I first entered Gleason’s Gym at 77 Front Street in January 1997. It was a late morning, during the week, and I’d been working up the courage to cross the divide into a “real” boxing gym for some time.

Entering the second floor boxing emporium was like stepping into history. It fit every image of a boxing gym I’d ever had. It was somewhat dark, even with the light streaming through the wall of south-facing windows. It was cavernous and peopled inside and outside of the three rings with mostly men, but at least one women punching a heavy bag—who I later learned was Jo, wife of gym owner Bruce Silverglade.

The gym also had a smell to it of old sweat and new sweat, and steam heat and wringing wet gym clothes, that was in strong counterpoint to the almost antiseptic feel of every other gym I’d ever been in—health clubs really, which had been where I’d started my first rudimentary foray into the sweet science.

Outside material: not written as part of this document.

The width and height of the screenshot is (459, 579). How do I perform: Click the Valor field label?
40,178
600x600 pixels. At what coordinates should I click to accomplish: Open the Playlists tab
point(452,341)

Standing in Gleason’s for the first time, taking in it all, with Bruce touring me around, I felt a mixture of awe and more awe and a dose of anxiety, watching real boxers spar and train, and finally a sense of triumph for having placed myself among the acolytes of a sport that had been contested since Homer had written about it in the 7th century BC.

It was then I came across the quote from Virgil that so lovingly adorns the wall at Gleason’s:

Now, whoever has courage, and a strong collected spirit to his breast, let him come forward, lace on the gloves and put up his hands.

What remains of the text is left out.